(READING TEXT):
--- START ---

Search

Form, Function, and Temperature: Advances in Computer-Aided Enzyme Design

All life exists on a knife’s edge, a delicate balance of the many thousands of biochemical reactions that sustain it. At the cellular level, life is nothing but the proper collection of such chemical processes, all playing out in carefully choreographed sequence, like a well-rehearsed ballet.

But every organism has one big problem: left to their own devices, the chemical reactions necessary for life behave less like practiced dancers and more like an unruly mob. Some reactions proceed with reckless abandon, others unfold slowly, and still many more would never occur at all in the span of human lifetime.

This is where enzymes step in. Enzymes are a class of proteins — large, folded-up molecules — that work to accelerate specific chemical interactions. Within the body, it is up to enzymes to make the reactions run on time. In one extreme example, researchers have determined that a kind of reaction involving molecules called phosphate monoesters would take more than a trillion years to occur on its own. But thanks to an enzyme, it happens in our cells almost 100 times every second.

An enzyme speeds up biochemical reactions by lowering the energy needed for them to occur. Image courtesy of Nature Education.
An enzyme speeds up biochemical reactions by lowering the energy needed for them to occur. Image courtesy of Nature Education.

--- END ---

(DATA SECTION):

--- START ---

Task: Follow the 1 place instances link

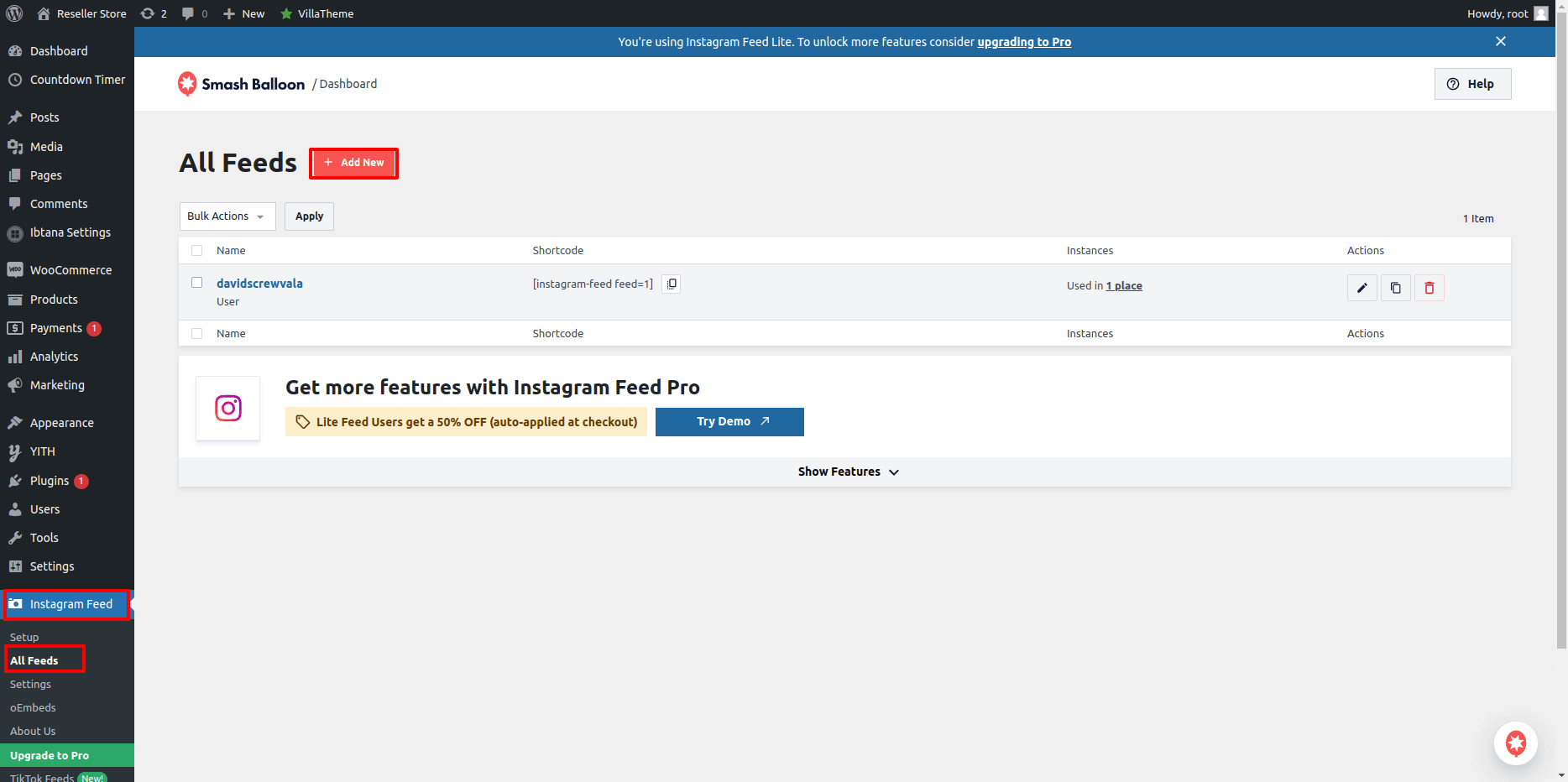Action: coord(1124,286)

--- END ---

(WORK ORDER): Quote the enzyme article word for word, starting at "But every organism" and ending at "of human lifetime.". The lines after the text have no role in this exercise.

(WRITTEN ANSWER):
But every organism has one big problem: left to their own devices, the chemical reactions necessary for life behave less like practiced dancers and more like an unruly mob. Some reactions proceed with reckless abandon, others unfold slowly, and still many more would never occur at all in the span of human lifetime.